** BEGIN Raw records **
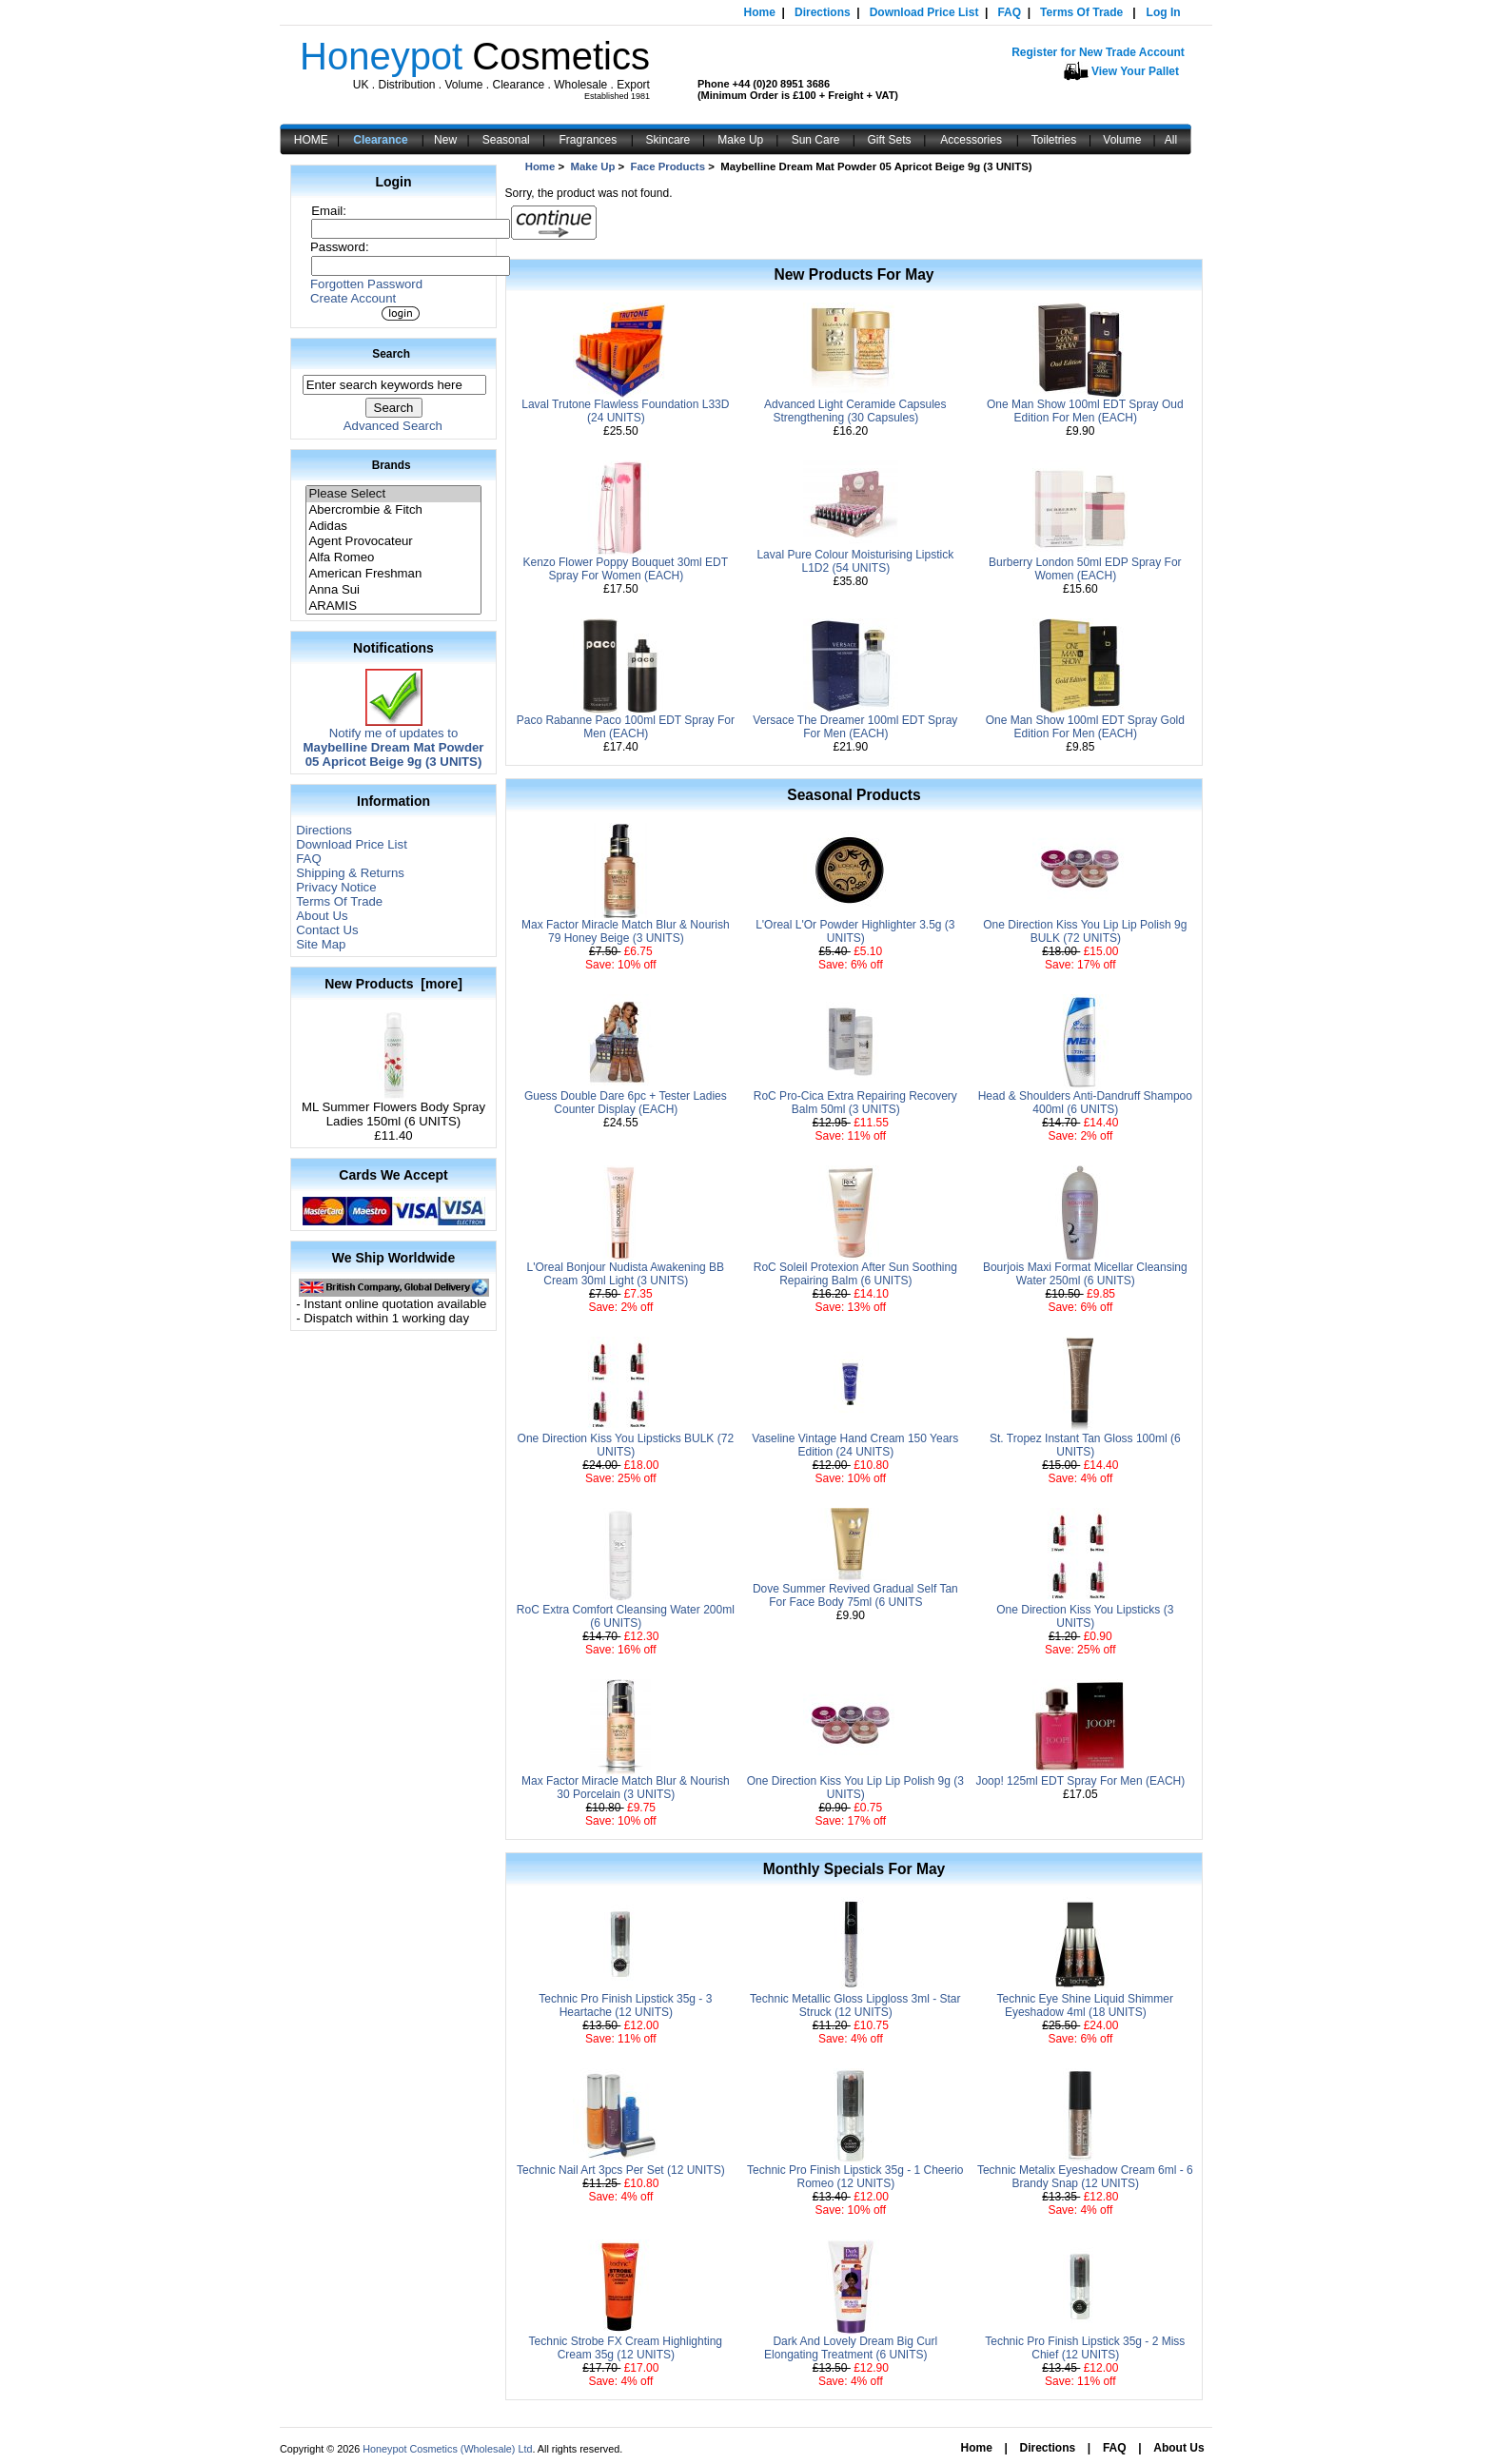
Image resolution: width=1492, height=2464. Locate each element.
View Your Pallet (1135, 71)
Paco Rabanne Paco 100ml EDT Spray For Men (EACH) (626, 727)
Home (759, 12)
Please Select (393, 494)
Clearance (380, 140)
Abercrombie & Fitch (393, 510)
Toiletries (1053, 140)
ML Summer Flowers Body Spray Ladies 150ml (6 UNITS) (393, 1108)
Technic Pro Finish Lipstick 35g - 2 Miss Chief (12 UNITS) (1085, 2348)
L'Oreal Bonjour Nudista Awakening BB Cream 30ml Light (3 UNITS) (626, 1274)
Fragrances (589, 140)
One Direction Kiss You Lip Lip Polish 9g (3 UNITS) (855, 1787)
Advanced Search (393, 426)
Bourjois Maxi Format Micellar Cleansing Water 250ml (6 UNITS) (1085, 1274)
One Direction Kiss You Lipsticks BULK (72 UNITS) (626, 1445)
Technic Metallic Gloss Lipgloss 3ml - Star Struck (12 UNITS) (855, 2005)
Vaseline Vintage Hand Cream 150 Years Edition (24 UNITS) (855, 1445)
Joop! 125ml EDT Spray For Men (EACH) (1080, 1781)
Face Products (668, 166)
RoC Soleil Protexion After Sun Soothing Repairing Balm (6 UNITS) (855, 1274)
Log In (1164, 12)
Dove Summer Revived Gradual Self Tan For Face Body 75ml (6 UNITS (855, 1595)
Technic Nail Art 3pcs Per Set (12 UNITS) (621, 2170)
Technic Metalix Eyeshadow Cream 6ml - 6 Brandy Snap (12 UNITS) (1085, 2176)
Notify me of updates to (394, 741)
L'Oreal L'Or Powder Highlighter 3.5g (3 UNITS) (855, 931)
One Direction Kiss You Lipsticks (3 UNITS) (1084, 1616)
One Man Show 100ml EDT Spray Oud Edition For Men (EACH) (1085, 411)
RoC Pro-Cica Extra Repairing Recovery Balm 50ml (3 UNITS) (855, 1102)
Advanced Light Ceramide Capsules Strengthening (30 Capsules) (855, 411)
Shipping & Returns (350, 873)
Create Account (353, 298)
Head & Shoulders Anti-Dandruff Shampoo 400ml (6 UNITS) (1085, 1102)
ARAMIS (393, 606)
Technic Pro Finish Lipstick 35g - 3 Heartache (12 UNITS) (625, 2005)
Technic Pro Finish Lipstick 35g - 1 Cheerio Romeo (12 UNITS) (855, 2176)
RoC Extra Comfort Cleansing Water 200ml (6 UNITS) (626, 1616)
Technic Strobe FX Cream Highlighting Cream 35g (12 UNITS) (625, 2348)
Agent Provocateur (393, 542)
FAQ (1009, 12)
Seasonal (506, 140)
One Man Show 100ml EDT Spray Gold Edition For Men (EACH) (1085, 727)
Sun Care (816, 140)
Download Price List (924, 12)
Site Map (320, 944)
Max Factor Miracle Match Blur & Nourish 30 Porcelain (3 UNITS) (625, 1787)
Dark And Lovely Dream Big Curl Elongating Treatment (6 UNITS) (850, 2348)
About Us (321, 916)
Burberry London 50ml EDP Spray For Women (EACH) (1085, 569)
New (445, 140)
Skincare (668, 140)
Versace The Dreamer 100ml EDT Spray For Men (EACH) (855, 727)
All (1171, 140)
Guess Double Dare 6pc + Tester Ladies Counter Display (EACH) (625, 1102)
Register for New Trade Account (1098, 52)
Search (391, 354)
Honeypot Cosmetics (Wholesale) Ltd (447, 2448)
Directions (823, 12)
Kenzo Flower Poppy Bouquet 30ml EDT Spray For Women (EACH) (625, 569)
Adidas (393, 526)
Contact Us (327, 930)
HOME (311, 140)
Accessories (971, 140)
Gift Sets (890, 140)
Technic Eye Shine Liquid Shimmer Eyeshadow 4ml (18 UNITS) (1085, 2005)
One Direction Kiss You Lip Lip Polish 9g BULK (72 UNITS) (1085, 931)
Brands (391, 465)
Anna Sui (393, 590)
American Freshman (393, 574)
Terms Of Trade (1081, 12)
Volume (1122, 140)
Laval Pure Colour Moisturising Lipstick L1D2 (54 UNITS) (854, 561)
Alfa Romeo (393, 558)
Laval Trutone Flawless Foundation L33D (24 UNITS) (625, 411)
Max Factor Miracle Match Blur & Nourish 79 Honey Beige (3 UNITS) (625, 931)
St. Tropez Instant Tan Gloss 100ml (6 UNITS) (1085, 1445)
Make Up (740, 140)
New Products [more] (393, 983)
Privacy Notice (336, 887)
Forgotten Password (366, 284)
** END Raw records **
Task objective> Reproduce all of the entries above, substituting "Technique" for every occurrence of "Technic" and leaving everything else unchanged. Omit the pictures from your answer.

Worked solution>
Image resolution: width=1492, height=2464. Locate each element.
View Your Pallet (1135, 71)
Paco Rabanne Paco 100ml EDT Spray For Men (EACH) (626, 727)
Home (759, 12)
Please Select (393, 494)
Clearance (380, 140)
Abercrombie & Fitch (393, 510)
Toiletries (1053, 140)
ML Summer Flowers Body Spray Ladies 150ml (6 UNITS) (393, 1108)
Technique Pro Finish Lipstick 35g - 2 Miss Chief (12 UNITS) (1085, 2348)
L'Oreal Bonjour Nudista Awakening BB Cream 30ml Light (3 UNITS) (626, 1274)
Fragrances (589, 140)
One Direction Kiss You Lip Lip Polish 9g (3 UNITS) (855, 1787)
Advanced Search (393, 426)
Bourjois Maxi Format Micellar Cleansing Water 250ml (6 UNITS) (1085, 1274)
One Direction Kiss You Lipsticks BULK (72 UNITS) (626, 1445)
Technique Metallic Gloss Lipgloss 3ml - Star Struck (12 UNITS) (855, 2005)
Vaseline Vintage Hand Cream 150 Years Edition (24 UNITS) (855, 1445)
Joop! 125ml EDT Spray For Men (EACH) (1080, 1781)
Face Products (668, 166)
RoC Soleil Protexion After Sun Soothing Repairing Balm (6 UNITS) (855, 1274)
Log In (1164, 12)
Dove Summer Revived Gradual Self Tan For Face Body 75ml (6 UNITS (855, 1595)
Technique Nail Art 3pcs Per Set (12 UNITS) (621, 2170)
Technique Metalix Eyeshadow Cream 6ml - 6 Brandy Snap (12 UNITS) (1085, 2176)
Notify me of updates to (394, 741)
L'Oreal L'Or Powder Highlighter 3.5g (3 UNITS) (855, 931)
One Direction Kiss You Lipsticks (3 UNITS) (1084, 1616)
One Man Show 100ml EDT Spray Oud Edition For Men (EACH) (1085, 411)
RoC Pro-Cica Extra Repairing Recovery Balm 50ml (3 UNITS) (855, 1102)
Advanced Light Ceramide Capsules Strengthening (30 Capsules) (855, 411)
Shipping & Returns (350, 873)
Create Account (353, 298)
Head & Shoulders Anti-Dandruff Shampoo 400ml (6 UNITS) (1085, 1102)
ARAMIS (393, 606)
Technique Pro Finish Lipstick 35g - 3 Heartache (12 UNITS) (625, 2005)
Technique Pro Finish Lipstick 35g - 1 Cheerio Romeo (12 UNITS) (855, 2176)
RoC Extra Comfort Cleansing Water 200ml (6 UNITS) (626, 1616)
Technique Strobe FX Cream Highlighting Cream 35g (12 UNITS) (625, 2348)
Agent Provocateur (393, 542)
FAQ (1009, 12)
Seasonal (506, 140)
One Man Show 100ml EDT Spray Gold Edition For Men (EACH) (1085, 727)
Sun Care (816, 140)
Download Price List (924, 12)
Site Map (320, 944)
Max Factor Miracle Match Blur & Nourish 30 Porcelain (3 UNITS) (625, 1787)
Dark And Lovely Dream Big Curl Elongating Treatment (6 UNITS) (850, 2348)
About Us (321, 916)
Burberry London 50ml EDP Spray For Women (EACH) (1085, 569)
New (445, 140)
Skincare (668, 140)
Versace The Dreamer 100ml EDT Spray For Men (EACH) (855, 727)
All (1171, 140)
Guess Double Dare 6pc + Tester Ladies Counter Display (EACH) (625, 1102)
Register for New Trade Account (1098, 52)
Search (391, 354)
Honeypot Cosmetics (Wholesale) Ltd (447, 2448)
Directions (823, 12)
Kenzo Flower Poppy Bouquet 30ml EDT Spray For Women (EACH) (625, 569)
Adidas (393, 526)
Contact Us (327, 930)
HOME (311, 140)
Accessories (971, 140)
Gift Sets (890, 140)
Technique Eye Shine Liquid Shimmer Eyeshadow 4ml (18 UNITS) (1085, 2005)
One Direction Kiss You Lip Lip Polish 9g BULK (72 UNITS) (1085, 931)
Brands (391, 465)
Anna Sui (393, 590)
American Freshman (393, 574)
Terms Of Trade (1081, 12)
Volume (1122, 140)
Laval Pure Colour Moisturising Lipstick L1D2 (54 UNITS) (854, 561)
Alfa Romeo (393, 558)
Laval Trutone Flawless Foundation L33D (24 UNITS) (625, 411)
Max Factor Miracle Match Blur & Nourish 79 Honey Beige (3 UNITS) (625, 931)
St. Tropez Instant Tan Gloss 100ml (6 UNITS) (1085, 1445)
Make Up (740, 140)
New Products [more] (393, 983)
Privacy Notice (336, 887)
Forgotten Password (366, 284)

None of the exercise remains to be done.